Laissez bronzer les cadavres! (Hélène Cattet, Bruno Forzani)

Extrapolar. Colorear. Derrotar.

Cuatro disparos, una pistola sobredimensionada, un lienzo en blanco con cuatro amplios brochazos verticales en cuatro tonalidades de cromatismo de primer grado. Perforados. Por los disparos. Demasiado simétricos. Premonitorios.

Una escena de apertura que discutimos a voz en grito para que nadie se llevara la razón (al menos en los gritos, porque la razón era mía). Significativo. El conflicto siguió tras apartar la hipnosis que refulgía de la pantalla. Un brillo casi dorado.

La cámara cercana hasta el abismo. Los sonidos muy marcados, exagerados para recalcar cada uno de los movimientos de los implicados. Un western árido junto al azul, muy azul océano. Un thriller a contrarreloj donde oro y sangre van a ser nuestros únicos aliados. El reloj, ese detalle.

La música, un canto de sirena que resucita las bandas sonoras de grandes clásicos (olvidados, cómo no, maldita memoria colectiva) del cine italiano y francés de los años 70, con el inenarrable Ennio Morricone como una de las constantes ineludibles. Si hay homenaje, que sea preciso.

De nuevo Hélène Cattet y Bruno Forzani se rinden al cine de otros, injertando las ensoñaciones propias. La abstracción de Amer nos dejó a unos pocos sin palabras por su digno manejo de la experimentación narrativa a través de las imágenes. Con el tiempo han ido destruyendo barreras hacia lo convencional, y en su tercer largometraje son capaces de adaptar una novela. Con toda su prosa, contenido y estructura, sin perder un ápice de su veneración por lo puramente visual. El libreto, Laissez bronzer les cadavres! de Jean-Patrick Manchette y Jean-Pierre Bastid hace honores al polar francés en pleno auge del western europeo, una revolución sobre robos y hastíos vitales en el sur de Francia, con Luce como ojos ávidos que nos transportan hasta esta nueva realidad. La de Elina Löwensohn, quemada por el sol, con su mismo corte de pelo, desafiante y perjudicada su voz por el habano que humea en su boca.

En un terreno hosco, terroso y abandonado son las miradas diligentes y los objetos como hitos de adoración los que destacan. Un lugar que parece estar invitando a la muerte a quedarse, son numerosos los detalles que nos la recuerdan. Cruces, cráneos, una capilla derruida, todo adaptado al allí, al ahora, como si la vida que han perdido estos enseres fuese lejana y ya formaran parte del entorno. Un cementerio de polvo con constantes alusiones de fe perdida, de abandono. Fósiles y exploradores.

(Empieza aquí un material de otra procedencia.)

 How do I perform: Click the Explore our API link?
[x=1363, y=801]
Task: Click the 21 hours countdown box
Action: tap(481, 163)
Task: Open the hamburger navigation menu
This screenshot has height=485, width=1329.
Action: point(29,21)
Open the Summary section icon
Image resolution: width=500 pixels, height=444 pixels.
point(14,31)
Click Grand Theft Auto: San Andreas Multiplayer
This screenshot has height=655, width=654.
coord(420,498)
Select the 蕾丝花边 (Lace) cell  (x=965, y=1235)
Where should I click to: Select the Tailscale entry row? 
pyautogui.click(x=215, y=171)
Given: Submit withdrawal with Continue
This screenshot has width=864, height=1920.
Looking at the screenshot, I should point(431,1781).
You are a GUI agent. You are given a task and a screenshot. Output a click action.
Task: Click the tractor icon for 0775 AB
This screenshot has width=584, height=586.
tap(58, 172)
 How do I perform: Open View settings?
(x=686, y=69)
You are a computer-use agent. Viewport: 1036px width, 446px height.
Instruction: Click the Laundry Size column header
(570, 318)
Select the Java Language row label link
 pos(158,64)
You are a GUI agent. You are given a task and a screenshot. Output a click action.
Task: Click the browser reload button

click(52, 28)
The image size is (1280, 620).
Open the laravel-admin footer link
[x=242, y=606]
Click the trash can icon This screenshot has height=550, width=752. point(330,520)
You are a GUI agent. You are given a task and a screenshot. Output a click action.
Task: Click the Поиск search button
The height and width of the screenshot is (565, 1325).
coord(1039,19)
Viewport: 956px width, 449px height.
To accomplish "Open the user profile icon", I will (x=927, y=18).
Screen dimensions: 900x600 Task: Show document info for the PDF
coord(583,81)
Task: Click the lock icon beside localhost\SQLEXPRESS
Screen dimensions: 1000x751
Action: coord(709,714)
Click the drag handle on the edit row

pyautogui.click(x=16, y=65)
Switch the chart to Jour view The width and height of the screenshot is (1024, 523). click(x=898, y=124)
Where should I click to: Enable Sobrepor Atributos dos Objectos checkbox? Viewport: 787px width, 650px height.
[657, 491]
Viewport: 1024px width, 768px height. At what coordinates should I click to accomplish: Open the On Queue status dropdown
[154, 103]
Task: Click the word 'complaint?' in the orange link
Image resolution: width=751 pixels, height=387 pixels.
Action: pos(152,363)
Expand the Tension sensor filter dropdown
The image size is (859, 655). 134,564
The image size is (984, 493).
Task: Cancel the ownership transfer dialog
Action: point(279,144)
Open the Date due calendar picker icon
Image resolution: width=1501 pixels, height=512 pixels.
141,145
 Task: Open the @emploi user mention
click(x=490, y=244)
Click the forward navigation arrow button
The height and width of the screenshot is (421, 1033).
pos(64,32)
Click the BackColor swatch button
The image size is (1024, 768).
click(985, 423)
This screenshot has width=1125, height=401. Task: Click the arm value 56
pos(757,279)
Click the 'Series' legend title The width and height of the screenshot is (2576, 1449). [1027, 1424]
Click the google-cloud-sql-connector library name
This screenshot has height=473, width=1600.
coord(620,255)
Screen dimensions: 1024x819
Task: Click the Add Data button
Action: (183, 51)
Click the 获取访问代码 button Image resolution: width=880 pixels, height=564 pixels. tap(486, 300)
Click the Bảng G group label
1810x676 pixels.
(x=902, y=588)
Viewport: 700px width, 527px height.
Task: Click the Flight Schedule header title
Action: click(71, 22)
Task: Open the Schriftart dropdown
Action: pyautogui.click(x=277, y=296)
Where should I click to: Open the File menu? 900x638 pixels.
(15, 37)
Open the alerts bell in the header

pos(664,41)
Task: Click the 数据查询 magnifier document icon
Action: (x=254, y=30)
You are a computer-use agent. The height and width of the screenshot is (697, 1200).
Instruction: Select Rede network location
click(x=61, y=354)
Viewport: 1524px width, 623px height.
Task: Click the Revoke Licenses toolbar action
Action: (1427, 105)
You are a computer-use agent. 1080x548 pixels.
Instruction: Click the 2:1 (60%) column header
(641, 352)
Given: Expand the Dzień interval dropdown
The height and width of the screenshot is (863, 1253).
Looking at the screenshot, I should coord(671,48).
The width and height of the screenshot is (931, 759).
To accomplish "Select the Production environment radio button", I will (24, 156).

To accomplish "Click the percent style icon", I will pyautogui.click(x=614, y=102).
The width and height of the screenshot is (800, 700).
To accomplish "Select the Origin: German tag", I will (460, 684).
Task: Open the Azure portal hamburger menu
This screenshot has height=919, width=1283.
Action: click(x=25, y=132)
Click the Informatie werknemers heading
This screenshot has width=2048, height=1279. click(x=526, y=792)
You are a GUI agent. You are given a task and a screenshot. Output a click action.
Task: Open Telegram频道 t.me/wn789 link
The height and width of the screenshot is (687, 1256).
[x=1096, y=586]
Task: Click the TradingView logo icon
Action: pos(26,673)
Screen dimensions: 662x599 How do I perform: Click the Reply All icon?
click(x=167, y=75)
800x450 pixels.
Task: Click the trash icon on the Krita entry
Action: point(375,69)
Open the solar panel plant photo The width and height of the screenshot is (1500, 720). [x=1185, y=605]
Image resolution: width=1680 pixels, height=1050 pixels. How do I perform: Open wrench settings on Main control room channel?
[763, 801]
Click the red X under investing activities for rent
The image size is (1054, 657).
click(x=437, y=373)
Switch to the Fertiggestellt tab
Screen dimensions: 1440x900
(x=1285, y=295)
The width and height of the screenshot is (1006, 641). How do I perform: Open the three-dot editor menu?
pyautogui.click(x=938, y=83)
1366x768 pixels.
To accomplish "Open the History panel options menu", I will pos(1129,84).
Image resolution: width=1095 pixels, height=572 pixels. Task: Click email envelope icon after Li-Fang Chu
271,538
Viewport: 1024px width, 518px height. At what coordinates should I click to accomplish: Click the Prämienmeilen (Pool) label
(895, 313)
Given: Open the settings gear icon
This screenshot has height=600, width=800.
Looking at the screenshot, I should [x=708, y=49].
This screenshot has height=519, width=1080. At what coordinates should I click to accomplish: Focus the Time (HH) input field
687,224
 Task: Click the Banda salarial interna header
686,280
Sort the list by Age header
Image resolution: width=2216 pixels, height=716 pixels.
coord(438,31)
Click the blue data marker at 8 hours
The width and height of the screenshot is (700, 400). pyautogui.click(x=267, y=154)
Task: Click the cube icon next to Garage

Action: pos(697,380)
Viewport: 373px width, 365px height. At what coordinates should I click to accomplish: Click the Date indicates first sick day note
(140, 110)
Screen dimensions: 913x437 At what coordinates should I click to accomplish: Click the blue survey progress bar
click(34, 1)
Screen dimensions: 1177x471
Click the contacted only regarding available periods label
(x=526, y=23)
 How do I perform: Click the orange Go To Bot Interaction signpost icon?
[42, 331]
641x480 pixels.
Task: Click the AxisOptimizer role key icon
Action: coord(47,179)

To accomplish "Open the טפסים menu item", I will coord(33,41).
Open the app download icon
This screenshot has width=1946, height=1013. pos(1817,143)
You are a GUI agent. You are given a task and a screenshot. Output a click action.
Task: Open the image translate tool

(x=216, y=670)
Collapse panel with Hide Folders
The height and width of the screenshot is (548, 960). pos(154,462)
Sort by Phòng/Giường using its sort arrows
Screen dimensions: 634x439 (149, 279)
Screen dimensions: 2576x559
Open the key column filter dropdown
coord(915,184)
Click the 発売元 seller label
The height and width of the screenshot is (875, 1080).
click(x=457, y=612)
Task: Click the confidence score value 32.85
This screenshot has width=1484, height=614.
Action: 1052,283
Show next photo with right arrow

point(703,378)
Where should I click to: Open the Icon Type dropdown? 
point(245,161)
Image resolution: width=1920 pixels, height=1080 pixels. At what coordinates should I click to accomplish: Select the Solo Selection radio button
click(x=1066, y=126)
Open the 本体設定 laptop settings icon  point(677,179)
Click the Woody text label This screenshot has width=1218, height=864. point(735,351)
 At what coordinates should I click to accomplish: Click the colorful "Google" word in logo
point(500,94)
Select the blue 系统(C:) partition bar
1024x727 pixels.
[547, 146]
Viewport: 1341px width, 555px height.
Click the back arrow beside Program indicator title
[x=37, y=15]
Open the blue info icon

Pero son los elementos los que constituyen la forma final. Es un libro, un arma, un casco de moto, un lingote de oro, un anillo lo que condena a cada uno de esos muy marcados personajes, todos alerta, todos dispuestos a cumplir los plazos que nos ofrecen los directores con ese avance fantasma del tiempo. Tramos cortos, largos, repetidos. Puntos de vista divergentes en un mismo tiempo, cada uno con su propia entonación.

Delito. Injuria. Deslealtad. Carne.

Las emociones emitidas por este dispar grupo es tan visual como los objetos que les representan. Así nos encontramos con las temidas manos enguantadas en cuero negro, y el sonido que produce su decelerado movimiento. De lo pequeño a los rasgos evocadores, pues también están las sombras del pasado, reales, visibles, que someten pecado y lujuria en juventudes ya lejanas, y se enlazan con lo que ocurre en ese preciso momento, como una evasión de los conceptos básicos que aquí se manejan a través de ensoñaciones que crecen a partir de la silueta femenina, identificada por gestos, pero siempre oscura. El oro, la lluvia, las balas. El fuego, la sangre, el peligro.

Están los juegos de cámara, los travellings engañosos, la rapidez interpelativa para estrellar cualquier interpretación. No solo varía según el color que se asigne. Es más dependiente del cine que homenajea, y mucho más libre por la intención de quien lo homenajea. Un thriller artístico de musicalidad ingeniosa, sonoridad extrema y constantes luminosas. Un film de sexualidad caprichosa e intuitiva, de poder y descontrol. Un estallido que si lo piensas es tradicional y si lo sueñas es buceable. Una maravilla que bien encaja con las retinas. Un western. Mentira.

Dos veces. Y reclamo verla muchas más para decir algo certero sobre Laissez bronzer les cadavres!